Atypical RNA Elements Modulate Translational Readthrough in Tobacco Necrosis Virus D

Tobacco necrosis virus, strain D (TNV-D), is a positive-strand RNA virus in the genus Betanecrovirus and family Tombusviridae. The production of its RNA-dependent RNA polymerase, p82, is achieved by translational readthrough. This process is stimulated by an RNA structure that is positioned immediately downstream of the recoding site, termed the readthrough stem-loop (RTSL), and a sequence in the 3' untranslated region of the TNV-D genome, called the distal readthrough element (DRTE). Notably, a base pairing interaction between the RTSL and the DRTE, spanning similar to 3,000 nucleotides, is required for enhancement of readthrough. Here, some of the structural features of the RTSL, as well as RNA sequences and structures that flank either the RTSL or DRTE, were investigated for their involvement in translational readthrough and virus infectivity. The results revealed that (i) the RTSL-DRTE interaction cannot be functionally replaced by stabilizing the RTSL structure, (ii) a novel tertiary RNA structure positioned just 3' to the RTSL is required for optimal translational readthrough and virus infectivity, and (iii) these same activities also rely on an RNA stem-loop located immediately upstream of the DRTE. Functional counterparts for the RTSL-proximal structure may also be present in other tombusvirids. The identification of additional distinct RNA structures that modulate readthrough suggests that regulation of this process by genomic features may be more complex than previously appreciated. Possible roles for these novel RNA elements are discussed. IMPORTANCE The analysis of factors that affect recoding events in viruses is leading to an ever more complex picture of this important process.

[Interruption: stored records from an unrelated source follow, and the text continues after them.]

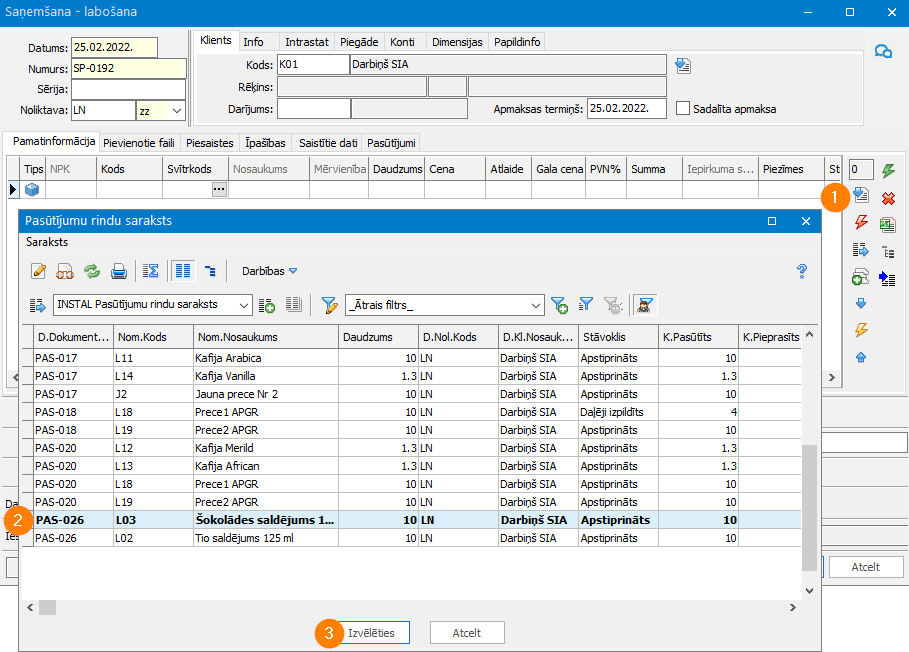
Task: Click the red X delete row icon
Action: [x=887, y=198]
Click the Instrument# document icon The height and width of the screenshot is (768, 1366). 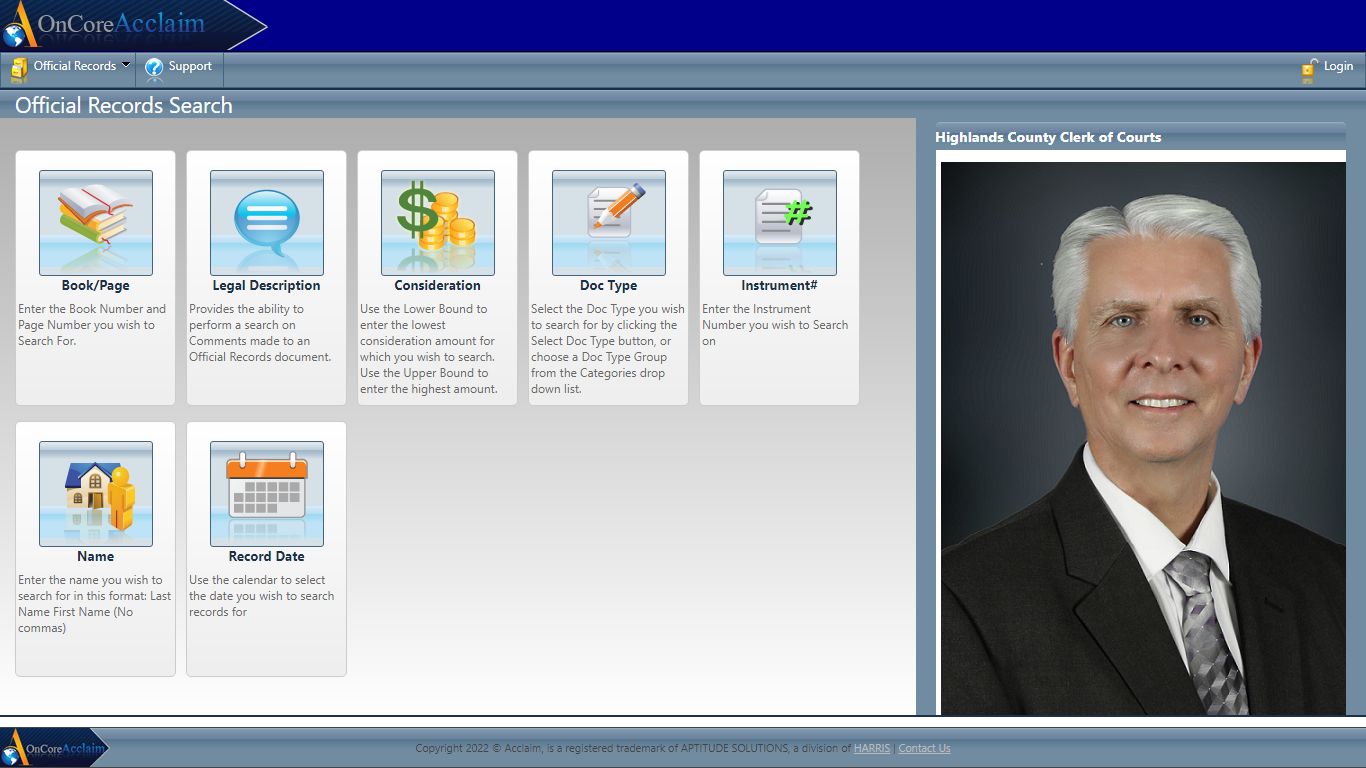[x=779, y=222]
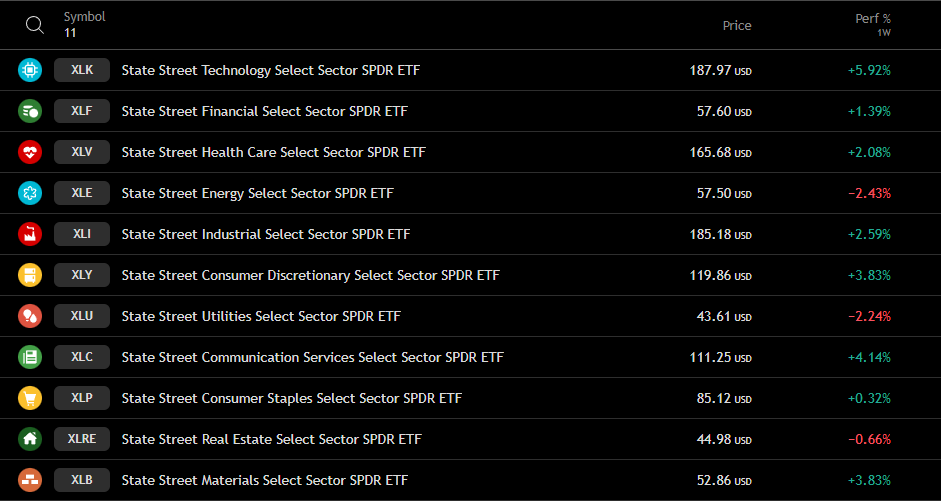941x501 pixels.
Task: Click the XLP shopping cart icon
Action: [30, 398]
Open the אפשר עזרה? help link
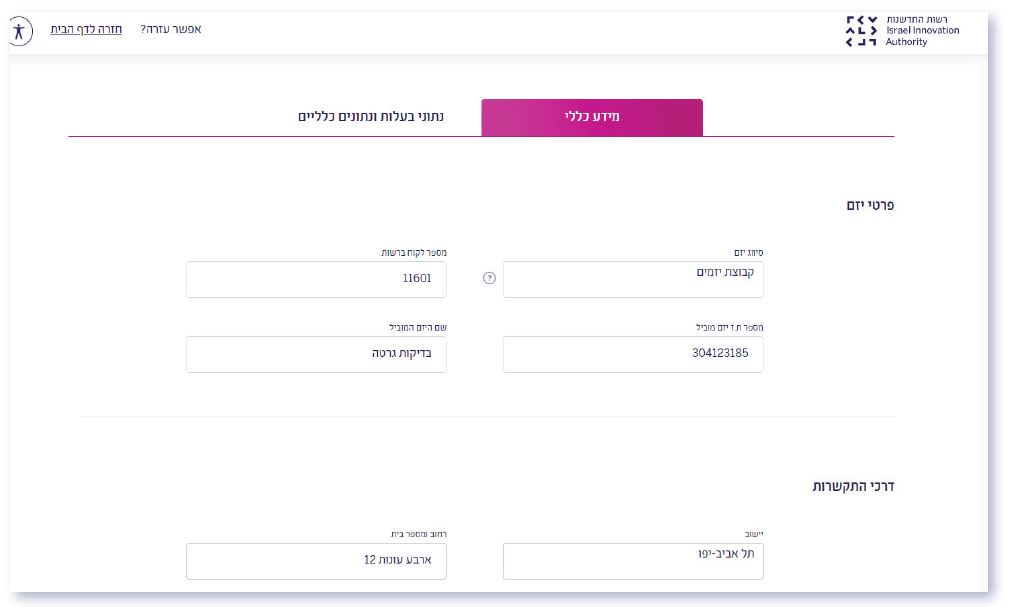The width and height of the screenshot is (1010, 607). tap(170, 29)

In this study, two new atypical RNA elements were shown to contribute to efficient translational readthrough of the TNV-D polymerase and to mediate robust viral genome accumulation in infections. One of the structures, located close to the recoding site, could have functional equivalents in related genera, while the other structure, positioned 3' proximally in the viral genome, is likely limited to betanecroviruses. Irrespective of their prevalence, the identification of these novel RNA elements adds to the current repertoire of viral genome-based modulators of translational readthrough and provides a notable example of the complexity of regulation of this process.